» **Requirement**: Using the listing below, retype exactly the lines starting at the one with "Bollywood (713, 185)" and ending at the one with "Rajan Bhonsle (909, 2476)", and include both.

(Data shown Opens)

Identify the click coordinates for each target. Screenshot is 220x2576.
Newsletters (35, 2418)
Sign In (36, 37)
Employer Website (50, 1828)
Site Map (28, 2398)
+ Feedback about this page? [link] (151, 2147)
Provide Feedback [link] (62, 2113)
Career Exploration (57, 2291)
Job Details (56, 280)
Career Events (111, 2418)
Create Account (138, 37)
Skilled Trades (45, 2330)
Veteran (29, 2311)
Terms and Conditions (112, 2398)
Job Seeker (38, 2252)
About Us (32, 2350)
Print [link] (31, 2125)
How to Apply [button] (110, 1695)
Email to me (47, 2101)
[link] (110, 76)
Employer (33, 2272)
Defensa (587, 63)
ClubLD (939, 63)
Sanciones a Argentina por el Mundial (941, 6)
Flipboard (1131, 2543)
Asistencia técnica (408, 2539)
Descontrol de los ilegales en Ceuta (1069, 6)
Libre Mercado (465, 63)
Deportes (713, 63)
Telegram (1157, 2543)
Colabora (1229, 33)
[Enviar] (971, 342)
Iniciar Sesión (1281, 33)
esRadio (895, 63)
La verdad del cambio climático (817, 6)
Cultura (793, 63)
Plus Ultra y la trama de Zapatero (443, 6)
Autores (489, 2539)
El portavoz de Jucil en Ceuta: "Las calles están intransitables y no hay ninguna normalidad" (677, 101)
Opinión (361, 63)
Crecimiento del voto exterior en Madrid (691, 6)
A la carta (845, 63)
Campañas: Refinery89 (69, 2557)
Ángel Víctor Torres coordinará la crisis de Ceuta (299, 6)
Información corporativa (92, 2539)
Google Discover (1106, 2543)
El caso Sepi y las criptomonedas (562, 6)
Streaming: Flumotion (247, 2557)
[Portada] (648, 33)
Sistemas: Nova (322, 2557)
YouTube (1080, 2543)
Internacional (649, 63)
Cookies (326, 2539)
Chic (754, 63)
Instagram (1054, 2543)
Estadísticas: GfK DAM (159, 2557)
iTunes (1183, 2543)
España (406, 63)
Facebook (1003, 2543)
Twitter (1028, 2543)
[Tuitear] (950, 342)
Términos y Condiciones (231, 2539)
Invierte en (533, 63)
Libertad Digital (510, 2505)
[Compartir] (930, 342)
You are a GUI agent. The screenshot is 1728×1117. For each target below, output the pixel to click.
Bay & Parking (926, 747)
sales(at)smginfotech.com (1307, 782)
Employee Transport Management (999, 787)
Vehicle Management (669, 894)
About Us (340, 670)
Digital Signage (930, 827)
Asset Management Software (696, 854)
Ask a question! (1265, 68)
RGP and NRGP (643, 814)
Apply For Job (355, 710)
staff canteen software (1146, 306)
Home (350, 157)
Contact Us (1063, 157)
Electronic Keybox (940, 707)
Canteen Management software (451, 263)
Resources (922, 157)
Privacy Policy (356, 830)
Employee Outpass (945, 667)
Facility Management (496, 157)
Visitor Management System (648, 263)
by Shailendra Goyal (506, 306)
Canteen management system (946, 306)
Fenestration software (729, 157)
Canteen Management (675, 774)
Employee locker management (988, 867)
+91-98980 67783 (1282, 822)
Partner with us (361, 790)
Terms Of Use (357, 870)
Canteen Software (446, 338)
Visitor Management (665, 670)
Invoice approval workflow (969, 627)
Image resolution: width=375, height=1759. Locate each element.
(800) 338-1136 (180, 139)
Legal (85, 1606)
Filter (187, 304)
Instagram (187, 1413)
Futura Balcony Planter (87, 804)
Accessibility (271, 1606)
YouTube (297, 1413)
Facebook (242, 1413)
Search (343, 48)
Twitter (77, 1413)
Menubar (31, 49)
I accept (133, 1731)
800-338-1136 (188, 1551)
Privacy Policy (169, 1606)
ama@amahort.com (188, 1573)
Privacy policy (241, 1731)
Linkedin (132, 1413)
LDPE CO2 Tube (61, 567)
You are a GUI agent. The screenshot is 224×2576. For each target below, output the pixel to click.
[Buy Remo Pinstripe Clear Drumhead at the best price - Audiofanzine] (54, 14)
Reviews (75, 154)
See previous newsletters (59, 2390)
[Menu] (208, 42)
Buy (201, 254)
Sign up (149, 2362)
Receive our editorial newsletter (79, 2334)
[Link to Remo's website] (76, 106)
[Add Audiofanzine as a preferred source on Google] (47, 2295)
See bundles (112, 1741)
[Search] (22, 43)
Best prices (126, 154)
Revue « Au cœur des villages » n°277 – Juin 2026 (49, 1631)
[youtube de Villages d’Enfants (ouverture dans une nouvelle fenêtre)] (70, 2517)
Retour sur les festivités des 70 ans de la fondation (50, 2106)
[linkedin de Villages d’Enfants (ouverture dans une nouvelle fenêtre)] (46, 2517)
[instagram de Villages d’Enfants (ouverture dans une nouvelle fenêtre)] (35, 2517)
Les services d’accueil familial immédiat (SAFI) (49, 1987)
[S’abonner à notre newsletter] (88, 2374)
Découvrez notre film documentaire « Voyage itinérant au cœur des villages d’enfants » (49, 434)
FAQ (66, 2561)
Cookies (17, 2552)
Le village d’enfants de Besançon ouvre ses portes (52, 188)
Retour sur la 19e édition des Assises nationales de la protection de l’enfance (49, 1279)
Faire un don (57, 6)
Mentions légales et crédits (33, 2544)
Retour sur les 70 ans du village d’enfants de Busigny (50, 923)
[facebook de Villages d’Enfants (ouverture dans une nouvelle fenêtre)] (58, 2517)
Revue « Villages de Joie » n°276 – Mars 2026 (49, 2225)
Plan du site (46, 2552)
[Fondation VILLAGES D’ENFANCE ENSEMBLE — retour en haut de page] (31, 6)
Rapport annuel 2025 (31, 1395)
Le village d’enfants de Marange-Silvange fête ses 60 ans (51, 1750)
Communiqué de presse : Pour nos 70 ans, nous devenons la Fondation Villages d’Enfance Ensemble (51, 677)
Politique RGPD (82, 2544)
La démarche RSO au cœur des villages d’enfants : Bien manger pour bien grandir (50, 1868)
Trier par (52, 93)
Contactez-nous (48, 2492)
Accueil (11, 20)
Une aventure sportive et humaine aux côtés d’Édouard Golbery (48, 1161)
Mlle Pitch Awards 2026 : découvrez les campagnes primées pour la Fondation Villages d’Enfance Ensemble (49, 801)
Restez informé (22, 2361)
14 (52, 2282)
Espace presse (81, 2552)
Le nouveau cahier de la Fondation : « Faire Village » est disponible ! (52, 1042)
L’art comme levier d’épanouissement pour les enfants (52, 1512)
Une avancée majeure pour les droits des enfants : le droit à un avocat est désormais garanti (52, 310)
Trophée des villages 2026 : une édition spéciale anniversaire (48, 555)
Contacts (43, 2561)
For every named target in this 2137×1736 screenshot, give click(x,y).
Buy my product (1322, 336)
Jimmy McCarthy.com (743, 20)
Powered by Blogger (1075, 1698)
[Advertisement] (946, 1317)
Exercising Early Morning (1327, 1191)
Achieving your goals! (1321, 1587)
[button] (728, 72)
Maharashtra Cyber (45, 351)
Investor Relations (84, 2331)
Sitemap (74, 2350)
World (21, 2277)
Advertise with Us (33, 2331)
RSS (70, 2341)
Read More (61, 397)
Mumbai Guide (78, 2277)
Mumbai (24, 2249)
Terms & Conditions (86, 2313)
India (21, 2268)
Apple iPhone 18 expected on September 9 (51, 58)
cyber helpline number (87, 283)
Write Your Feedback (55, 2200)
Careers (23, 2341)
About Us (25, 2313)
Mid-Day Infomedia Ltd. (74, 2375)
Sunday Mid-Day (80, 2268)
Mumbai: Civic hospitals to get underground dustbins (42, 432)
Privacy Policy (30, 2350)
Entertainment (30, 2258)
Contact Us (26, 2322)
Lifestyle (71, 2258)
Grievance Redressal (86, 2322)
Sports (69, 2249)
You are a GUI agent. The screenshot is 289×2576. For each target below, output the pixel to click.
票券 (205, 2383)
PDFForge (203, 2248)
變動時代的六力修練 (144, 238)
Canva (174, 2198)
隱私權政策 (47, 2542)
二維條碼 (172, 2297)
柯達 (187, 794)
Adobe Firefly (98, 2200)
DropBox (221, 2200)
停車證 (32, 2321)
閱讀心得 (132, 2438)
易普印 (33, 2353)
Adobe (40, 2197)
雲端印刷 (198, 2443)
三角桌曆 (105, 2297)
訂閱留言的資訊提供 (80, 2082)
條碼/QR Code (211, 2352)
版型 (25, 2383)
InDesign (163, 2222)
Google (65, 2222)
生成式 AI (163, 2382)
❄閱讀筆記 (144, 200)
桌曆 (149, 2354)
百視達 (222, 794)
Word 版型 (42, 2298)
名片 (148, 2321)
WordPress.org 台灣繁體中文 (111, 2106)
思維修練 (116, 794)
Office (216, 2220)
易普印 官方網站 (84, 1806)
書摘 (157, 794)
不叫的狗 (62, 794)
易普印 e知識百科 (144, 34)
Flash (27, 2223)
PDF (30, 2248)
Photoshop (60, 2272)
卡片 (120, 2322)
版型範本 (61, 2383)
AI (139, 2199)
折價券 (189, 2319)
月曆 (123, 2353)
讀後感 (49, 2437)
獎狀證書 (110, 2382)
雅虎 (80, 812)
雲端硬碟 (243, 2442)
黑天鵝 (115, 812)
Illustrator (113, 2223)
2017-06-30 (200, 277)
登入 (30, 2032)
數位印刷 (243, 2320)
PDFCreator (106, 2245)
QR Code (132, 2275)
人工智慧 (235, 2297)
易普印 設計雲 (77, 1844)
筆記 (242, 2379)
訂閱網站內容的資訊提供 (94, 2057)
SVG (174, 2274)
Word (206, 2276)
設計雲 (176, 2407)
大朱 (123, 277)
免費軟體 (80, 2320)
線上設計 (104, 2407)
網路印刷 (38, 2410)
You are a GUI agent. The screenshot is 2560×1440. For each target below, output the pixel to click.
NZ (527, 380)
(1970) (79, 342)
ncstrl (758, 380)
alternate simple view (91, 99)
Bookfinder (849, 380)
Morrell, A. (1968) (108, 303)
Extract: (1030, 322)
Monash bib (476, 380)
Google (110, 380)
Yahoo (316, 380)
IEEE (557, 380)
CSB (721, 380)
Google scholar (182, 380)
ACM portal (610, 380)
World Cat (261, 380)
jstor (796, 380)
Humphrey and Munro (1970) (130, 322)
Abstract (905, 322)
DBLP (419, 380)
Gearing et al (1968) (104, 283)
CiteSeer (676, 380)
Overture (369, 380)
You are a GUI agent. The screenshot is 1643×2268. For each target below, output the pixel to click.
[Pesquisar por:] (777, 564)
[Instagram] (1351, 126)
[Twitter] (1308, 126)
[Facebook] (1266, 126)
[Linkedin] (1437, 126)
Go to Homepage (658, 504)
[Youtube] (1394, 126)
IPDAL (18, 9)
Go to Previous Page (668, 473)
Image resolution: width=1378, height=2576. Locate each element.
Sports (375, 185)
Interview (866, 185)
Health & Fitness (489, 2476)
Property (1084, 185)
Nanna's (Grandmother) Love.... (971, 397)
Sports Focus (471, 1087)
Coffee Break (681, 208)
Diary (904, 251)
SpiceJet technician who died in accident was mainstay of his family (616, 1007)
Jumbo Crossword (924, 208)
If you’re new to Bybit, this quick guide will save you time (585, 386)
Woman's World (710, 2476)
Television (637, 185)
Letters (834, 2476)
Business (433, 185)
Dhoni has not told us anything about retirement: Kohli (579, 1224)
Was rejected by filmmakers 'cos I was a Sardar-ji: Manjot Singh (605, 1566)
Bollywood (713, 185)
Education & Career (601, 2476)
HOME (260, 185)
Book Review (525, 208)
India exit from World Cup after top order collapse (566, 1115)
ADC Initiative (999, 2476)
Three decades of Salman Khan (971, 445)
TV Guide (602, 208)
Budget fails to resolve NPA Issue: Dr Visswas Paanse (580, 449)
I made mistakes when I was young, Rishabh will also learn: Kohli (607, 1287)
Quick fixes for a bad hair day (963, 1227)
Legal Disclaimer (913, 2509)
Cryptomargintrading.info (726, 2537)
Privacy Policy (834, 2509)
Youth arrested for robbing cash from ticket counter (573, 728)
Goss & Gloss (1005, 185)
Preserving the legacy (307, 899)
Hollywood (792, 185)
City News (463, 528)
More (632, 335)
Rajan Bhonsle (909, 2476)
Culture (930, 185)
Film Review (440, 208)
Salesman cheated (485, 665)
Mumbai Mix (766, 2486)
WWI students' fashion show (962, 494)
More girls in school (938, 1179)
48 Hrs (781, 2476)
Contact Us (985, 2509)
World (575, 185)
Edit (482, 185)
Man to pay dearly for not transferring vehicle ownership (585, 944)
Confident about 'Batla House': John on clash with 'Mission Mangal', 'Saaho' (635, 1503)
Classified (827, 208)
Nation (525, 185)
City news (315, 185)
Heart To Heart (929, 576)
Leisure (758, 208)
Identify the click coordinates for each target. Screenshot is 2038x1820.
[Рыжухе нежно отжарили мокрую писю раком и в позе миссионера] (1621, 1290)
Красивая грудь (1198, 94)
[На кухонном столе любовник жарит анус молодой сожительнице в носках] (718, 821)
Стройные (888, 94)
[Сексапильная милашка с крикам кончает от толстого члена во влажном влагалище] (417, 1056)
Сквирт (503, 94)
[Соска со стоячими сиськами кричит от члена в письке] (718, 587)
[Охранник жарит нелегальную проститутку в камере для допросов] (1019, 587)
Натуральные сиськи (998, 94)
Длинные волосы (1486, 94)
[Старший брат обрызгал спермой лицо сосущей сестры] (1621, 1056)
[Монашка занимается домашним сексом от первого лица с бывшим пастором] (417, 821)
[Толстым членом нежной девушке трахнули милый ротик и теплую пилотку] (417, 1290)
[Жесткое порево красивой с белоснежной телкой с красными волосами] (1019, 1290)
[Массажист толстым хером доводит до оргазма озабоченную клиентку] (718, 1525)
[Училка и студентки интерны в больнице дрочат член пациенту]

(Data shown Closes)

» **Your solution**:
Bollywood (713, 185)
Education & Career (601, 2476)
HOME (260, 185)
Book Review (525, 208)
India exit from World Cup after top order collapse (566, 1115)
ADC Initiative (999, 2476)
Three decades of Salman Khan (971, 445)
TV Guide (602, 208)
Budget fails to resolve NPA Issue: Dr Visswas Paanse (580, 449)
I made mistakes when I was young, Rishabh will also learn: Kohli (607, 1287)
Quick fixes for a bad hair day (963, 1227)
Legal Disclaimer (913, 2509)
Cryptomargintrading.info (726, 2537)
Privacy Policy (834, 2509)
Youth arrested for robbing cash from ticket counter (573, 728)
Goss & Gloss (1005, 185)
Preserving the legacy (307, 899)
Hollywood (792, 185)
City News (463, 528)
More (632, 335)
Rajan Bhonsle (909, 2476)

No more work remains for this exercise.